Texas salivates and foams at the mouth excessively; my whole back seat gets covered in drool and I am constantly wiping her mouth with a towel. My family also owns a Saint Bernard and her salivating is just as worse as an adult Saint and the foaming looks like a gulp of clear foam that falls from both sides of her mouth like shoe laces. Also, occasionally, she will vomit water in the back seat. Once she is out of the car, she is fine. Its only when shes inside the car that these symptoms appear.

What should I do?  She has to travel with me at least three times a week for puppy classes and visits to my parents. I spoke to my veterinarian on Friday and all he said was that it would pass with time. TIME!? I don't think this is just a phase. Does anyone have any advice or solutions on how to relieve her stress and symptoms?

Any advice will be much appreciated. Thank you for your time.


----------



## Melina (Feb 20, 2010)

Koda used to be like that...

Apparently car sickness is more stress related than it is motion, by the way. I don't think whoever had Koda before me did much of anything with him as he didn't know how to even get in the car, initially.
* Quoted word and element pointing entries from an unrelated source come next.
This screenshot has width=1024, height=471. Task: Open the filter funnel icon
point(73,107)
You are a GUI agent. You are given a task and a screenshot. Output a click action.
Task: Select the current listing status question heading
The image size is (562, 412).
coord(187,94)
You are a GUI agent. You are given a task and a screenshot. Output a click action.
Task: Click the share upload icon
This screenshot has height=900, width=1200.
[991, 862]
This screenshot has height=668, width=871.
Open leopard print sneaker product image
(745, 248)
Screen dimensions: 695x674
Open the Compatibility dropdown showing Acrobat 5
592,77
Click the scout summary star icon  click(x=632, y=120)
When he learned that, he would drool and vomit, even on a 10 minute car ride. I think it was the initial stress of not being familiar with cars that was setting him off.
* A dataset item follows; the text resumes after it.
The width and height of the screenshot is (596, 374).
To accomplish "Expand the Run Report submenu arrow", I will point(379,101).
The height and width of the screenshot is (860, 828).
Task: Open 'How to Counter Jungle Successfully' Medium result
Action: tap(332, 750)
I started rolling the window down for him (To a safe position, he can't get out) so he can stick his head out, that seemed to seriously help. I was also giving him Ginger Snap cookies, which helps calm their stomachs, that seemed to help as well. You could also try taking along a treat for her to chew on to distract her, as I'm betting it's stress related, like most cases. You could also take her on very short rides around the block, give her a treat if she's okay at the end. Make car rides associated with "good" things. When you work up to longer rides, take her to the park to run around, or to a pet store where she'll get a treat. If she begins to realize that getting in the car is a good thing, the stress will probably be greatly reduced. Your Vet is right in that it will take "time", but there's more to it than waiting it out, you know? After enough trips to the pet store, getting Koda a treat, letting him stick his head out the window, etc. he no longer gets sick, he's calmed down a lot...


----------



## Wolfiesmom (Apr 10, 2010)

Wolfie still gets car sick and he's 10 months old. It has got a lot better since we started out when he was a baby, but he still gets sick. I found that keeping the windows open for him so he can stick his nose out works. I also found these car sick pills at a local pet store. They are called Happy Traveler and they work wonderful! They don't make him drowsy either. It just seems to take the edge off, and he never vomits anymore. My daughter has a yorkiepoo. He is 2 years old and gets violently carsick. She tried some of Wolfie's Happy Traveler pills and she was amazed that her dog never vomited in the car on the way home.


----------



## Samba (Apr 23, 2001)

It would be awesome if the Happy Traveller pills would work. I have had to end up using Cerenia. It is a prescription med and thus carries risks and side effects.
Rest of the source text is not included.